#### Quoted text

Cedarwood is an effort to speed up jieba-rs, an efficient implementation of trie is needed in order to satisfying the following needs.
- To be able to list the prefixes that exist in the dictionary with a given string. For example, given the dictionary to be
["a", "ab", "abc", "z", "xz", "xy"]
and the input stringabcdefg
. We should be able to efficiently list the prefixes["a", "ab", "abc"]
that exist in the dictionary. - Due to the support of dictionary provided dynamically from the user, we need to support dynamic insertion into the data structure and at the same time still get us efficient common prefixes operation.
- To be able to efficiently tell if the given string is in the dictionary or not.
As mentioned previously that aho-corasick performs quite slow from my brief testing, I didn’t spend extra time to dig out why and I just accepted it. My focus was turned to refine the double array trie implementation, where at the time was rust-darts. It performs quite well on the reading operations but due to its implementation was based on the darts, a C++ implementation of static double array trie. It failed the requirement 2 mentioned above. Either we have to drop the API and getting farther away from the original python’s implementation of Jieba, or we have to find alternatives to support dynamic insertion. I did contribute to the rust-darts
with dynamic insertion, it resolves the feature lacking issue but the speed is still quite slow. It would make the loading time and testing time for jieba to be slow as well. Then I implemented the techniques mentioned here to make the trie building time much faster (from 30+ seconds down to around 5 seconds on my machine). It is much much better but I still think if we can do any better. To be fair to the darts
implementation, the vanilla double array trie was invented by Aoe in the 1989 paper: An efficient digital search algorithm by using a double-array structure with mostly read operation in mind. It did support the update operations but it also said the update speed is quite slow. There are a few techniques to speed the update operations up and I already implemented one of them for the clean build.

########

Directions
Copy the passage on Cedarwood from "Cedarwood is an" up to and including "dictionary or not.", renaming "dictionary" to "lexicon" wherever it occurs.

#### Dataset content

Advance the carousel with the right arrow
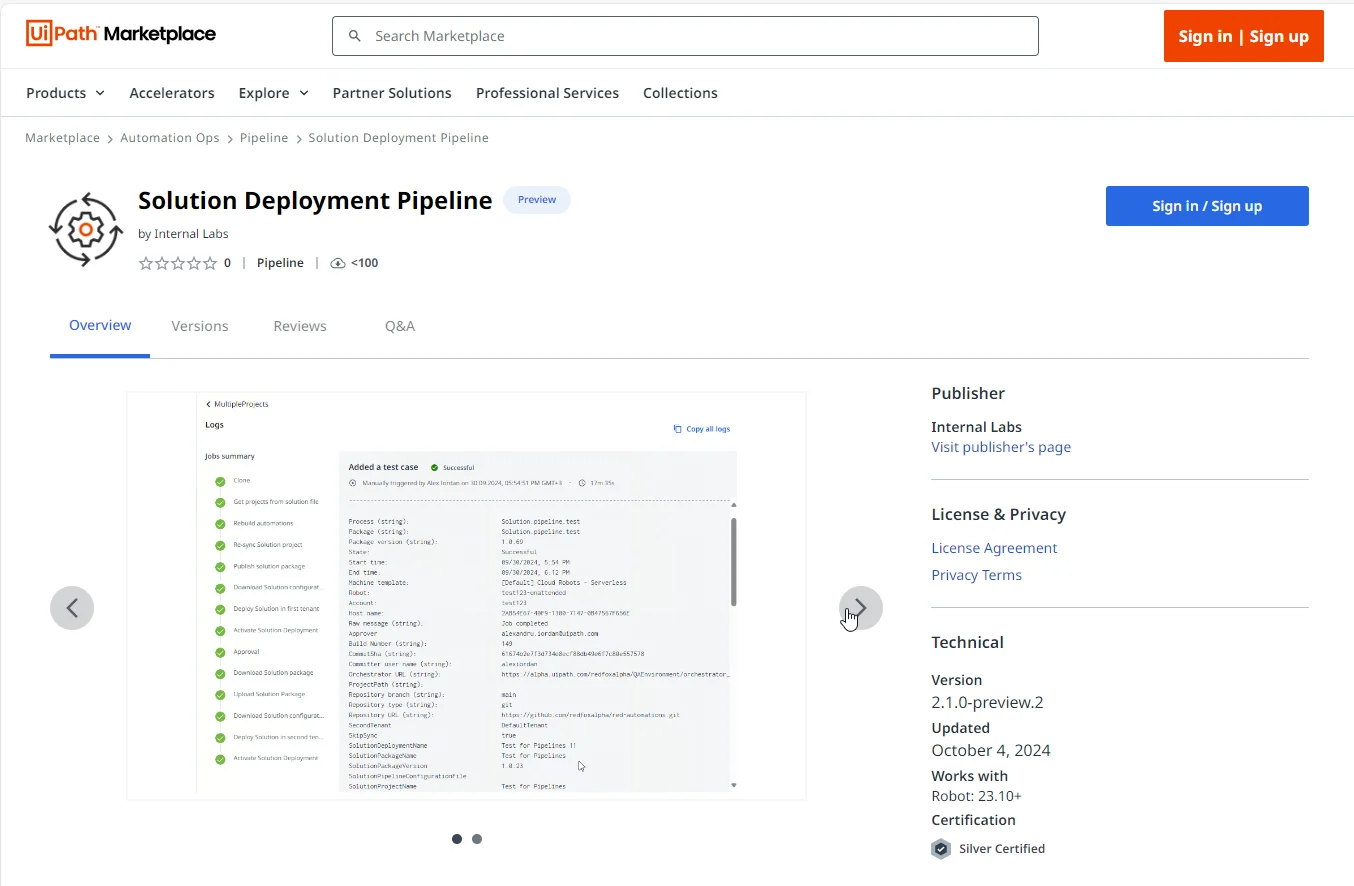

########

Correct answer
Cedarwood is an effort to speed up jieba-rs, an efficient implementation of trie is needed in order to satisfying the following needs.
- To be able to list the prefixes that exist in the lexicon with a given string. For example, given the lexicon to be
["a", "ab", "abc", "z", "xz", "xy"]
and the input stringabcdefg
. We should be able to efficiently list the prefixes["a", "ab", "abc"]
that exist in the lexicon. - Due to the support of lexicon provided dynamically from the user, we need to support dynamic insertion into the data structure and at the same time still get us efficient common prefixes operation.
- To be able to efficiently tell if the given string is in the lexicon or not.